All three area school divisions are submitting letters to the federal government certifying they do not engage in diversity, equity, and inclusion (DEI) practices — part of a new requirement tied to continued federal education funding.
The certification, mandated by the U.S. Department of Education, was originally due April 11, but the deadline was extended to Thursday, April 24. The letter must affirm compliance with Title VI of the Civil Rights Act, in light of the Supreme Court’s 2023 Students for Fair Admissions v. Harvard decision. According to the Department, failure to submit the letter —o r falling out of compliance — could result in a loss of federal funds.
In Buena Vista, Superintendent Tony Francis said his division submitted the letter without hesitation. “Of course we don’t have any DEI practices,” he said. Francis emphasized that while federal government funding makes up only a small percentage of their school’s budget, even a small amount of aid makes a difference. “Even that amount would cover, for example, a support staff position. We need every bit.”
Lexington City Schools also submitted its certification earlier this week. Superintendent Rebecca Walters said the division did not need to change or cancel any policies. “LCS has not had to change or discontinue any existing policies, division practices, or training programs,” she wrote. Walters said there has been no direct communication about the issue from state or federal agencies.
Rockbridge County plans to submit its certification letter before the deadline. Superintendent Phillip Thompson also said there had been no communication on the issue. “Assuming we proceed with signing the certification, we do not anticipate making any changes to our existing practices, policies, or training programs,” Thompson said.

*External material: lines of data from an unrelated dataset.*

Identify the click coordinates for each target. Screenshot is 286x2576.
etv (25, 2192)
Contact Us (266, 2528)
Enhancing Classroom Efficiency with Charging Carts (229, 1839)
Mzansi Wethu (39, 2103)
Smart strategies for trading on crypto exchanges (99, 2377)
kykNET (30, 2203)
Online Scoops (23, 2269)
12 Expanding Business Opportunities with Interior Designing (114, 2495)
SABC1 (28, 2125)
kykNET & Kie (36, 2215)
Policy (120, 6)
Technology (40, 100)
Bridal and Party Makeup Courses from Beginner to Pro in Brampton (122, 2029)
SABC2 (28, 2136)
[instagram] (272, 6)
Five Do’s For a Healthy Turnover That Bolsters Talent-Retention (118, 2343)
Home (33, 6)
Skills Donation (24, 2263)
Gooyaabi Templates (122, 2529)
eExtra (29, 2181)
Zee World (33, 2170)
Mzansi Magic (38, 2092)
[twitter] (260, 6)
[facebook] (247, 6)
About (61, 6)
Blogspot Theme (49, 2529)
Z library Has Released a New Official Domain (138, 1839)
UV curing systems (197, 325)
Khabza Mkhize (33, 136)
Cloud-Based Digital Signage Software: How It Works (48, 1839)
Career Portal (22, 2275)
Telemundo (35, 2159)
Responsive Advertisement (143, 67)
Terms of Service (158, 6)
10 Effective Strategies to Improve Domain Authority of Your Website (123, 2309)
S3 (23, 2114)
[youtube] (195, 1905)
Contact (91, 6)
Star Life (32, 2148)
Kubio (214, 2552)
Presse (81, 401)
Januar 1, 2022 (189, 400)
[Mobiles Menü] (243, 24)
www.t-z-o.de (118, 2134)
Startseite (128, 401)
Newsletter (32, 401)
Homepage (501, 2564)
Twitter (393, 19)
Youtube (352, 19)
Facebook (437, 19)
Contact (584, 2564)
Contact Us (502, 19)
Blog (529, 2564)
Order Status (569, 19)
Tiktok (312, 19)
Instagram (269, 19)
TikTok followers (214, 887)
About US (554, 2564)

While all three divisions appear to be in compliance, they share a common frustration: a lack of clear communication from the state or federal level about what exactly counts as a DEI practice.
The directive stems from a February letter issued by the U.S. Department of Education’s Office for Civil Rights, which reinterprets Title VI enforcement in light of the Harvard decision. The letter denounces what it calls a “pervasive” use of race-based programming in schools and claims many DEI efforts violate civil rights law by introducing racial stereotypes or treating students differently based on race — directly or through proxies like essays, program participation, or hiring preferences.
Newly released federal guidance broadens that view even further. The department warns that even race-neutral programs could be unlawful if motivated by what it calls a “racially discriminatory purpose.” Initiatives described as “culturally responsive,” “social-emotional learning,” or “equity-focused” may fall under scrutiny if they are seen as advancing racial preferences or stereotyping.
Still, the department notes that schools can legally observe cultural or historical events such as Black History Month, so long as participation is inclusive and programming avoids racial exclusion or hostility.